Wednesday, May 26, 2010

Sold by Patricia McCormick

Most days, 13-year-old Lakshmi spent time helping her mother carry water, grow vegetables, patch their leaky roof and try to keep their heads up despite crushing poverty. It doesn't help that her step-father takes any money they make and gambles it away. And then, after a particularly bad losing streak, he sells her.

She thinks that she's going to the city to work for her maid, like her best friend did not long ago. After a four-day journey from Nepal and into India, terrified but tough Lakshmi finds herself in a house of prostitution.

This is the story of her heart-rending journey, from simple country girl to brothel captive.

With rich descriptions (she calls the brothel keeper, better fed than any person Lakshmi had ever seen, "the mango woman" for her round face) by a naif plunged into a completely foreign world, the book captures the fear of a child sold into sexual slavery.

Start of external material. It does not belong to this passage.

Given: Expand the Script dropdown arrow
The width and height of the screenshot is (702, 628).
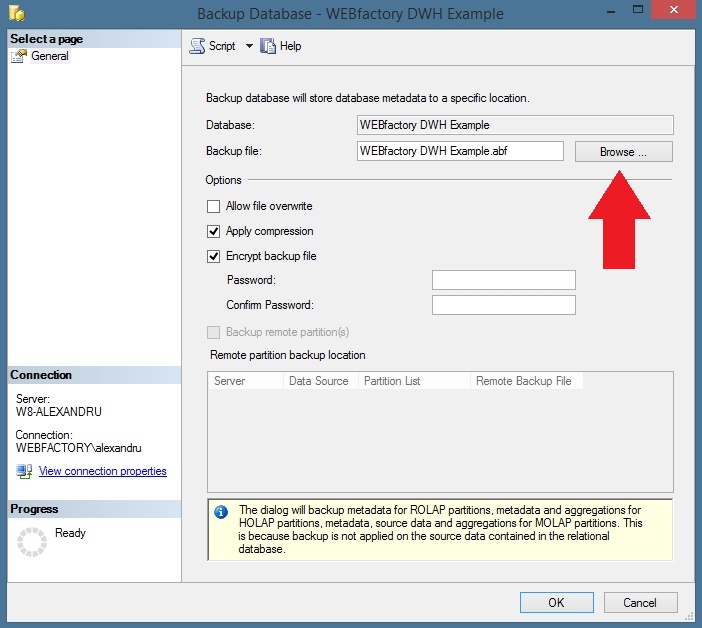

Students have recommended this one to me and I've always wanted to read it. Contrasts the natural beauty of Lakshmi's home and the harsh, strange world of brothel life with sensitivity.

Bibliothereapeutic value: Although Lakshmi is pitted against cruel strangers and a world that completely devalues women and girls, she maintains her pride and self-respect. This is a ripped-from-the-headlines tale that fully personalizes the serious, real-life problem of human trafficking.

McCormick, Patricia. Sold. New York, Hyperion, 2006.

ISBN: 0786851716. $15.99.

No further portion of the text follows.